李克用在得知朱温改朝换代后,自然不会放过这个讨伐良机,于是和契丹国主阿保机桃园两结义,约为兄弟,准备一起进兵。哪知道阿保机日后了解到朱温势力强大,大呼上当,马上撕悔了和李克用定下的兄弟之盟,转而向朱温伸出了友谊之手。李克用得知这个消息后,连气带累,竟至一病不起。公元908年,弥留之际的李克用把他的儿子李存勖招至床前,交代后事。他对李存勖说:“我一生有三件事情引以为恨,一是朱温害我之仇未报;二是契丹违约之耻未雪,三是幽州之地未取,你将来一定要达成我的心愿。李克用言毕而殁,享年53岁。
李存勖即晋王位后,积极整军备战,处处以李克用的“三个遗愿”重要思想为指导,慢慢训练出了一支精锐的沙陀部队,在兵精粮足,条件成熟之后,开始出兵替父报仇。公元911年,李存勖击败了朱温亲自统帅的50万大军,致使朱温连气带怕下一病不起,后来被他儿子弑杀;接着,李存勖攻破幽州,活捉了刘仁恭和刘守光父子;九年后,他又大败契丹军队,将不可一世的阿保机赶回北方老家。
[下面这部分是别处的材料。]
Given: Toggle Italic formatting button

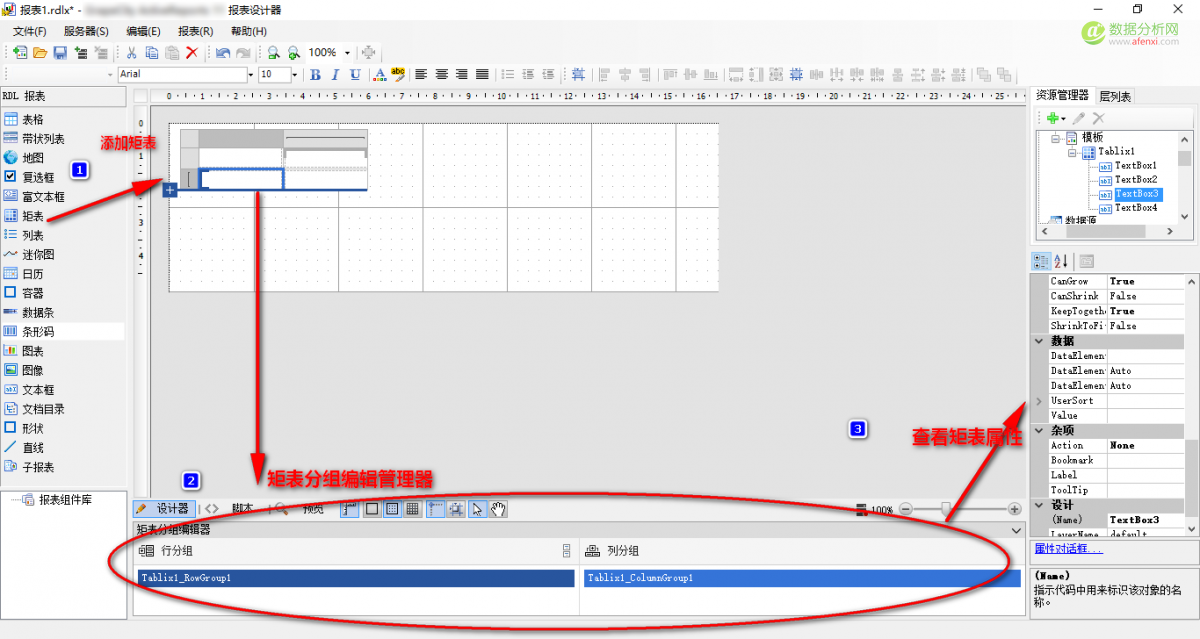Looking at the screenshot, I should click(x=335, y=75).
经过十多年的南征北战后,李存勖于公元923年终于攻灭后梁,一统北方,当年四月,在魏州称帝,改国号为唐,史称后唐。
可惜李存勖是军事上的天才,政治上的白痴。称帝后,他认为大功告成,于是不再保持艰苦奋斗的优良作风,开始迷上了看戏,还经常油头粉面的亲自登台表演,并取艺名为“李天下”。有一天,李存勖自我感觉良好的在戏台上吊嗓子,连喊两声“李天下”,还没被自己的优美嗓音陶醉完,就被一个伶人(演员)上去扇了他个耳光。莫名其妙的李存勖问伶人为什么打他,伶人大义凛然的说:“李(理)天下的只有皇帝一人,你叫了两声,那还有一人是谁呢?”李存勖听了大为感动,觉得还是伶人真心为他着想,那些个文臣武将什么时候说过那么高水平的话啊。伶人受到皇帝宠幸,不但可以自由出入宫中(不知道包括不包括后宫)和皇帝称兄道弟,而且还能肆意侮辱戏弄大臣,弄得是朝野上下敢怒不敢言。李存勖还把伶人当作特务,让他们借全国巡回演出之际去刺探群臣的言行。当官职有了空缺时,他也经常置身经百战的将士们于不顾,而去封身无寸功的伶人补缺。在李存勖的纵容下,有一次伶人竟抢了驻守魏州将士们的妻女1000多人,搞得军队上下怨声四起、离心离德。
公元926年,李存勖听信谗言,冤杀了劳苦功高的大将郭崇韬,另一大将李嗣源也险遭杀害。三月,李嗣源在满怀怨恨将士们的拥戴下,宣布自立为帝,进兵洛阳。李存勖这时候才想起军队的重要性,连忙率军进攻李嗣源,结果走在路上,士兵们就逃走了一半,李存勖知道形势危急,便回到洛阳准备据城固守。不过令他万没想到的是,这时候他一手提拔的伶人郭从谦看出皇帝已穷途末路,没有了利用价值,于是趁他吃早饭时发动政变,爱演戏的李存勖中箭身亡,尸体被大火烧毁在宫中,“李天下”就这样丧命在惊心动魄的特技动作中。不久,李嗣源攻入洛阳,后从废墟中找到了李存勖的一些零星尸骨,葬于雍陵,谥为庄宗。(庄宗好伶而最后死于伶人之手,倒也应验了“君以此始,必以此终”这句古话。)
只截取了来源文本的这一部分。